▶

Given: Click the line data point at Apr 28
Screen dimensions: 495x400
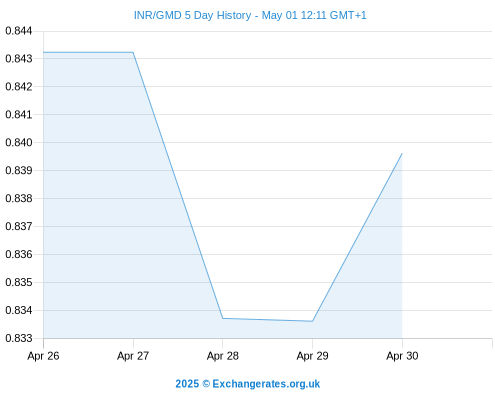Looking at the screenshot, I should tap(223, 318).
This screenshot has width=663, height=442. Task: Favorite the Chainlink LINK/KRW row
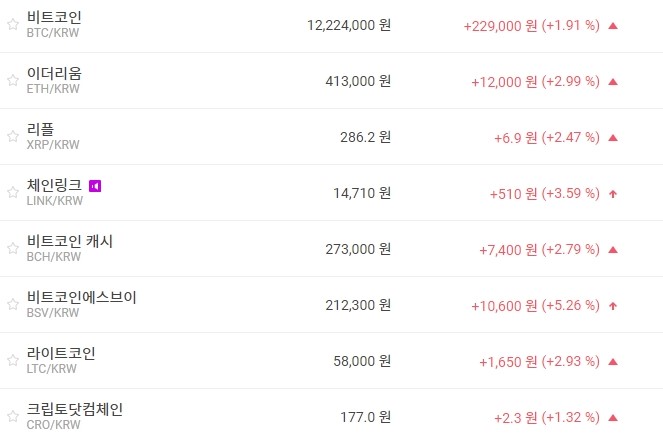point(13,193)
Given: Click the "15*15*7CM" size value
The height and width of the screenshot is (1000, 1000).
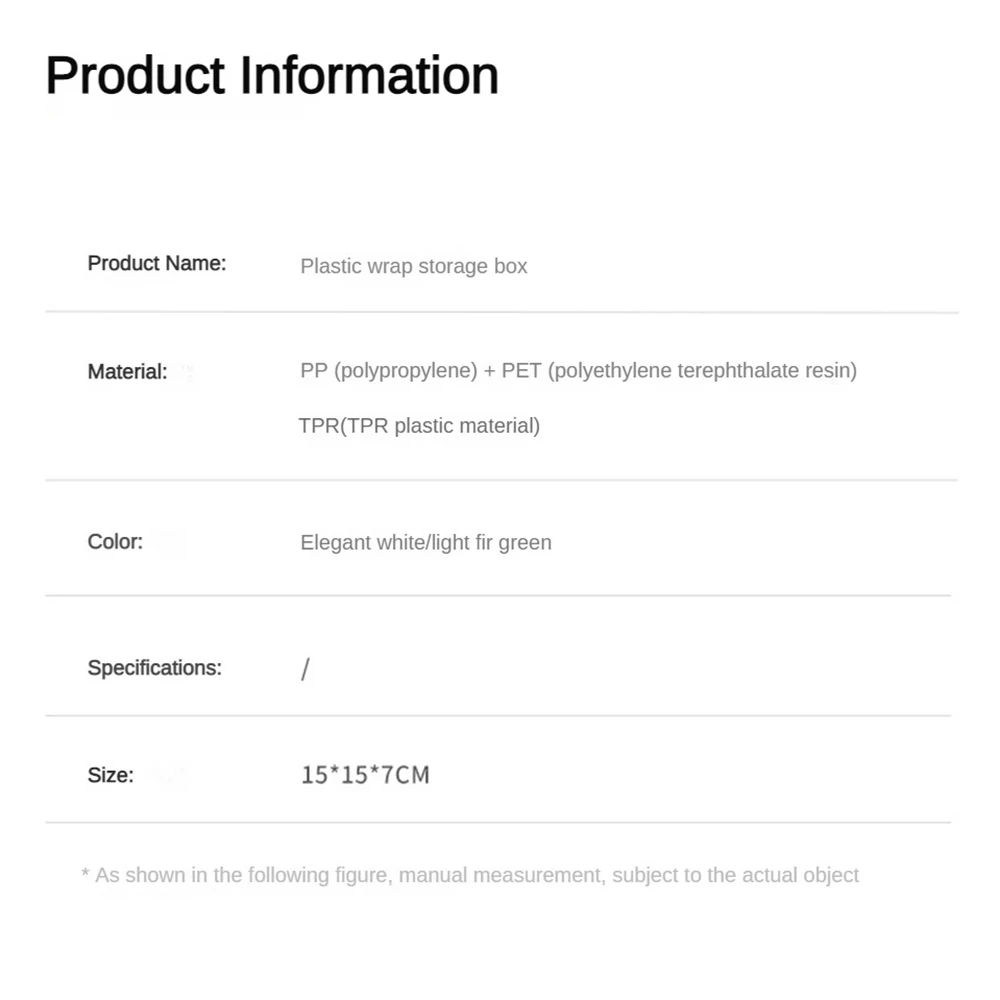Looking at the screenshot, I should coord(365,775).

◀
▶

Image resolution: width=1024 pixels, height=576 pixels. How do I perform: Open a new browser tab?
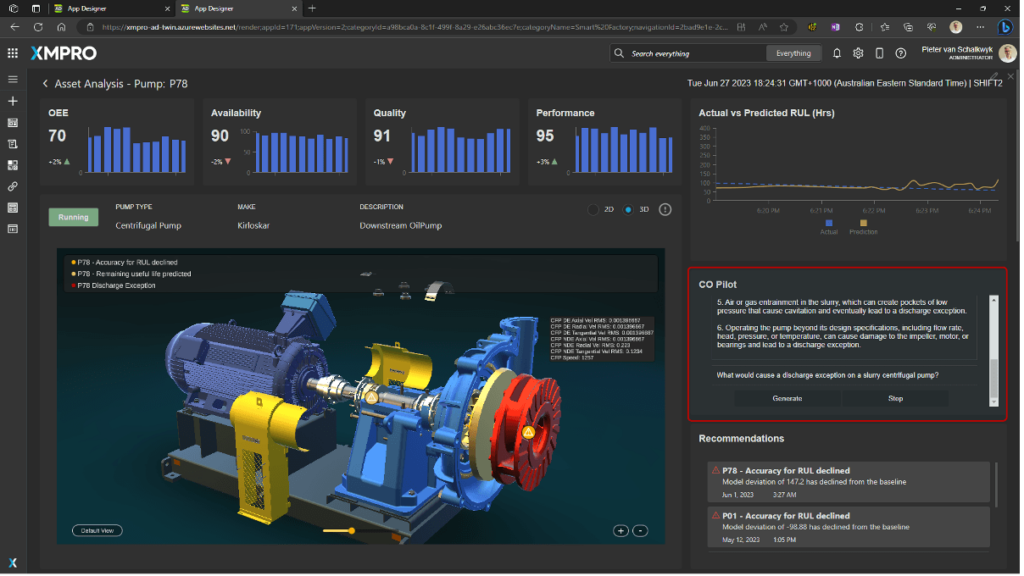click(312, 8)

◀

Within the listing above, filter for lines holding the string "Given" and copy each one.

Given: Click the line data point at Apr 28
Given: Click the "15*15*7CM" size value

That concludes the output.